A hérnia de disco é uma das causas mais comuns de dor lombar irradiada (ciatalgia). A fisiopatologia envolve tanto a compressão mecânica da raiz nervosa quanto a liberação de mediadores inflamatórios (como TNF-alfa) pelo núcleo pulposo. Estudos epidemiológicos demonstram que a prevalência de hérnias assintomáticas em exames de imagem é alta, o que reforça a necessidade de correlação clínica rigorosa. O tratamento padrão-ouro inicial para casos sem sinais de alarme é o conservador. As evidências mostram que, em longo prazo (1 a 2 anos), os desfechos de dor e funcionalidade entre pacientes operados e tratados clinicamente tendem a se igualar. Portanto, a cirurgia (geralmente microdiscectomia) é reservada para casos refratários ou urgências neurológicas, visando principalmente a aceleração do alívio da dor.
As indicações absolutas para intervenção cirúrgica imediata na hérnia de disco lombar incluem a Síndrome da Cauda Equina (caracterizada por anestesia em sela, disfunção esfincteriana vesical ou anal e fraqueza progressiva dos membros inferiores) e a presença de déficit motor grave ou progressivo. Na ausência desses sinais de alarme, a conduta inicial deve ser sempre conservadora, baseada em analgesia, fisioterapia e modificação de atividades, uma vez que a história natural da doença mostra que a maioria dos fragmentos herniados tende a sofrer desidratação e reabsorção pelo organismo ao longo de 8 a 12 semanas, aliviando a compressão mecânica e a irritação química das raízes nervosas.

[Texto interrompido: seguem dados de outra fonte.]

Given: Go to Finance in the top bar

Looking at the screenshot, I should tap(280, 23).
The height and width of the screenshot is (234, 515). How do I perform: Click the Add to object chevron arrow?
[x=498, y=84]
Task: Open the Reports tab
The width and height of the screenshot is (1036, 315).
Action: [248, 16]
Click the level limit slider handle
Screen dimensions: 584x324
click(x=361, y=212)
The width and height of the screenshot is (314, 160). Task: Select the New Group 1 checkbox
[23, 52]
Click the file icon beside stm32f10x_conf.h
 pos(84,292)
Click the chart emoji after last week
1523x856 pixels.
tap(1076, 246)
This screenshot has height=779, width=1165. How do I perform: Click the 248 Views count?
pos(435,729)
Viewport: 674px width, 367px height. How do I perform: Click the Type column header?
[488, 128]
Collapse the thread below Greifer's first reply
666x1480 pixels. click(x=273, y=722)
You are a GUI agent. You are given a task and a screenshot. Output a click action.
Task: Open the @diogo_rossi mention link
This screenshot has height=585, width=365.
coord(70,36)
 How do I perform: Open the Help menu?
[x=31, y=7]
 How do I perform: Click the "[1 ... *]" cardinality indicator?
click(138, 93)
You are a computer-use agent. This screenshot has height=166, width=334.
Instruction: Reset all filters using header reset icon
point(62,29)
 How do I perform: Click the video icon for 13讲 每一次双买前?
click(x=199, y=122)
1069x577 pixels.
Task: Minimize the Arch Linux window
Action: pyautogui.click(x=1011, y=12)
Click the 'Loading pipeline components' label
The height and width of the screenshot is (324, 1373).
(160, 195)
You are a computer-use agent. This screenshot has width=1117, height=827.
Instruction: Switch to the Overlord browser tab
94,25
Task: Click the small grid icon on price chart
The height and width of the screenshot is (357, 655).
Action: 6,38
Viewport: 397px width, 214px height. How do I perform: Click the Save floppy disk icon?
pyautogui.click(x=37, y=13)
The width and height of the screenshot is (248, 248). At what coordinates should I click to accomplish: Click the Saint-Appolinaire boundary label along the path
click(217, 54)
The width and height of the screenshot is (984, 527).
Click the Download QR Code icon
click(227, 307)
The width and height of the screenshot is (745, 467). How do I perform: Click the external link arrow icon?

O consenso na literatura ortopédica e neurocirúrgica sugere que o tratamento clínico deve ser mantido por um período mínimo de 6 a 12 semanas antes de ser considerado falha terapêutica, desde que o paciente não apresente piora neurológica. Durante esse período, utiliza-se uma combinação de anti-inflamatórios não esteroidais (AINEs), analgésicos, relaxantes musculares e, em alguns casos, corticoides ou gabapentinoides para controle da dor neuropática. A fisioterapia desempenha papel crucial na reabilitação funcional. A maioria dos pacientes experimenta uma melhora significativa da dor radicular e motora dentro deste intervalo, evitando os riscos inerentes a um procedimento cirúrgico de coluna.
A melhora espontânea da hérnia de disco ocorre por dois mecanismos principais: a redução da inflamação local e a reabsorção do material discal. O núcleo pulposo, ao extravasar, desencadeia uma resposta inflamatória intensa que sensibiliza a raiz nervosa; com o tempo, essa inflamação regride. Além disso, o fragmento herniado, por ser composto majoritariamente de água e proteoglicanos, sofre um processo de desidratação e retração. Macrófagos e outras células de defesa também podem fagocitar o material extruso, especialmente em hérnias sequestradas ou extrusas, onde o contato com o suprimento vascular epidural é maior, facilitando a redução volumétrica da compressão sobre o saco tecal e as raízes.